As a patient-advocate you must learn to identify the various stages of grief as you help the family cope with their loss
Talking about death is never easy. In A Grief Observed, author C.S. Lewis writes about his experience of his wife’s death, “No one ever told me that grief felt so like fear. I am not afraid, but the sensation is like being afraid. The same fluttering in the stomach, the same restlessness, the yawning, I keep on swallowing. At other times it feels like being mildly drunk or concussed. There is a sort of invisible blanket between the world and me. I find it hard to take in what anyone says... Yet I want the others to be about me.”
The Grief Process
Psychologist J. William Worden explains the various ‘tasks’ that need to be performed to help a person cope with the loss of a loved one:
- To accept the reality of the loss, where feelings of shock and numbness are present
- To work through the pain of grief, by tackling the feelings of guilt, anger, distress and regrets
- To adjust to an environment in which the deceased is missing, so that the reality of what has happened may sink in
- To emotionally relocate the deceased and move on with life, where a re-engagement with life is activated whilst at the same time finding a way to keep the memories close.
Everyone experiences bereavement at some point in life, but when it’s sudden and unexpected, the loss can be tremendous. The news can come as a big shock, completely throw a person off- balance and overwhelm him by a rush of emotions. As a patient-advocate, you can lessen someone’s grief by bearing in mind the following principles of care:
- Contact relatives promptly and stay with the family throughout, while liaisoning with the rest of the medical and nursing team.
- Make available special provisions for the bereaved family, including a quiet place to mourn, and help them access spiritual support.
- When bad news is delivered, it must be done gently and honestly, avoiding euphemism and long-winded medical explanations.
- Provide both verbal and written information to the survivors: what to do next; mortuary procedures, possibility of a post-mortem examination; organ donation, if the family is interested or the deceased had expressed that wish; and details about grief counselling; and follow-up.
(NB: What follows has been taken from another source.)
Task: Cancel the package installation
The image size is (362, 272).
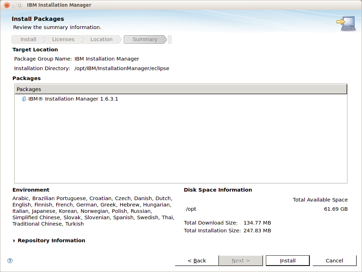Action: [x=334, y=261]
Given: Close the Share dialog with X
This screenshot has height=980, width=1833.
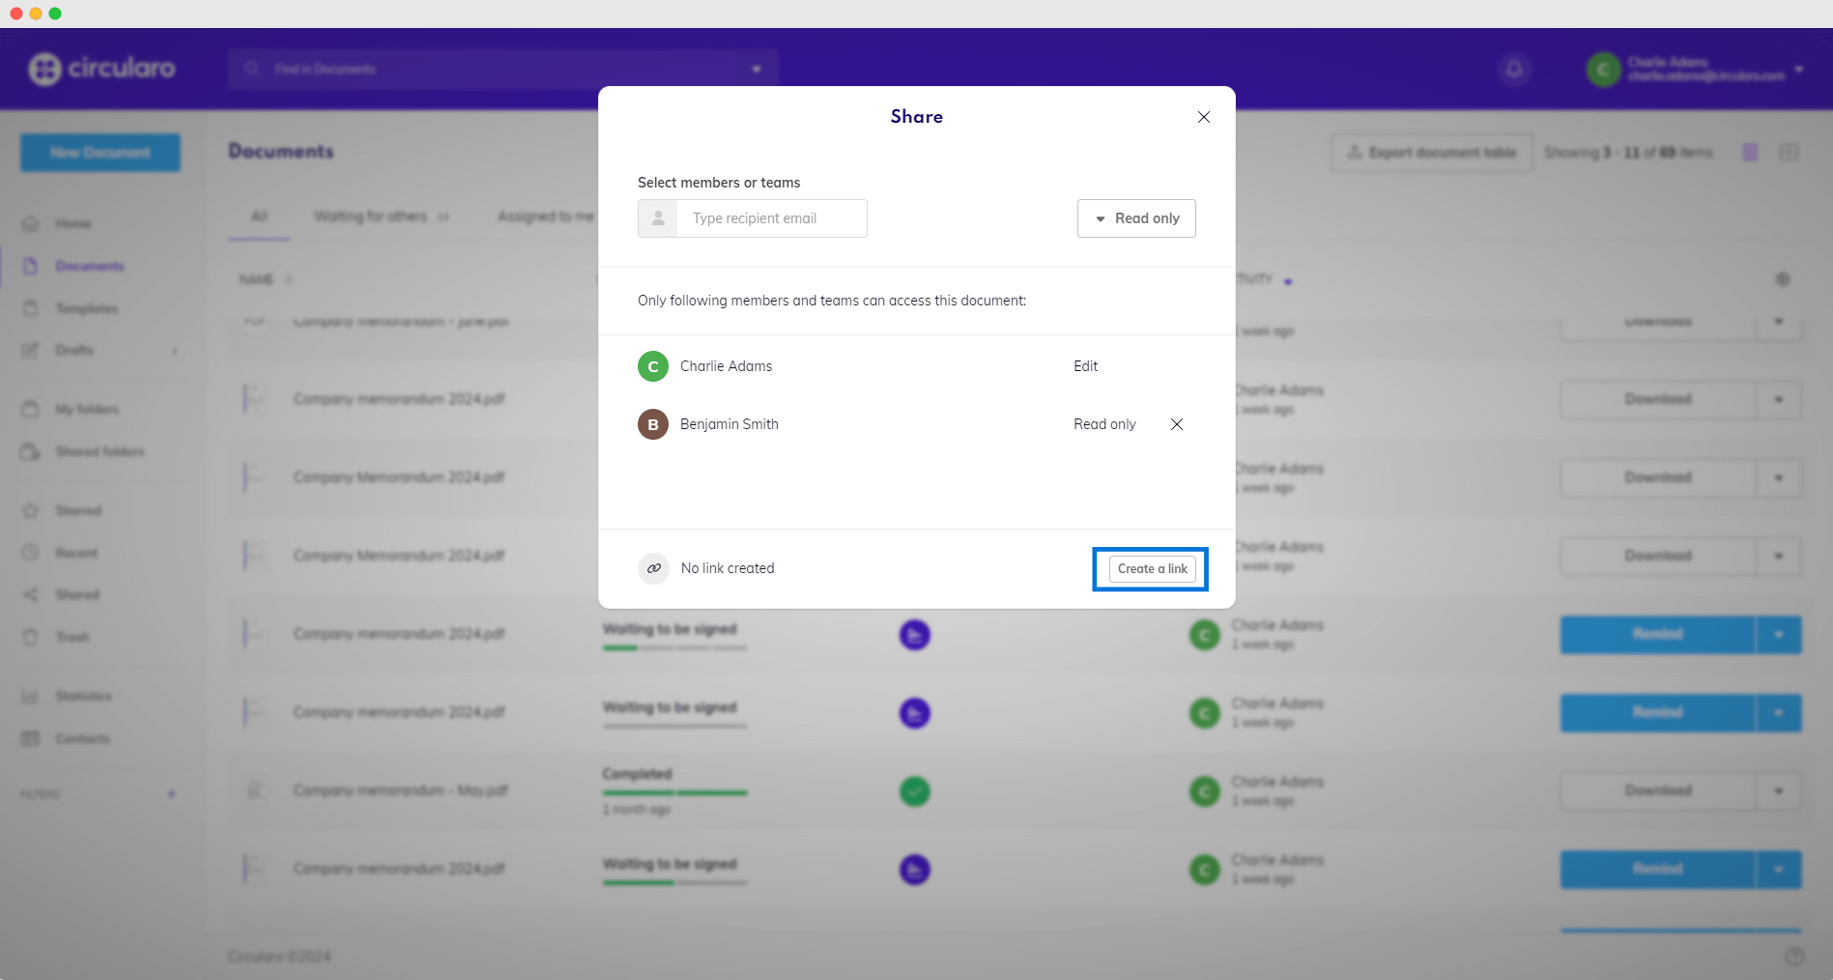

Grief creates a whirlwind of emotions, and can be a highly traumatic and devastating experience for some, leaving them incapacitated to deal with the reality of the situation. This is when an advocate’s help is needed the most.
The various stages of grief
As a patient-advocate you must learn to identify the various stages of grief as you help the family cope with their loss. In her pioneering 1969 book On Death and Dying Elisabeth Kübler- Ross identifies the following five stages of grief:
- Denial
- Anger
- Bargaining
- Depression
- Acceptance
The intensity and duration of each stage depends on the significance of the change or loss, and also the survivor’s personal resilience. Patient- advocates should use the following eight-step framework to help bereaved families:
- Select an appropriate setting
- Contact the family
- Prepare to speak to the family
- Tell them about the death, as gently as possible
- Study their reactions
- Allow them to view the body and stay close to them
- Co-ordinate the respectful handling of the deceased’s body
- Assist them in follow-up actions, such as organ donation, arranging the post- mortem, getting the death certificate, preparing for the cremation, and so on.
Major Takeaways
- Being involved in your own healthcare could save you money & time, reduce stress – and even save your life.
- It’s a lot of work being your own patient advocate but the payoffs are worth the time spent.
- Just because someone has an MD degree at the end of their name doesn’t make them immune to making mistakes.
Notifying death
Breaking bad news is one of the most difficult and sensitive tasks that healthcare professionals have to perform, and poor communication skills can leave families confused, angry, scared and scarred. Patient-advocates must avoid elaborate euphemisms. Equally harsh in the Indian context are words such as dead or died. Use soft phrases such as “he has passed on,” “he has slipped away” and “we have lost her” and deliver those words sensitively.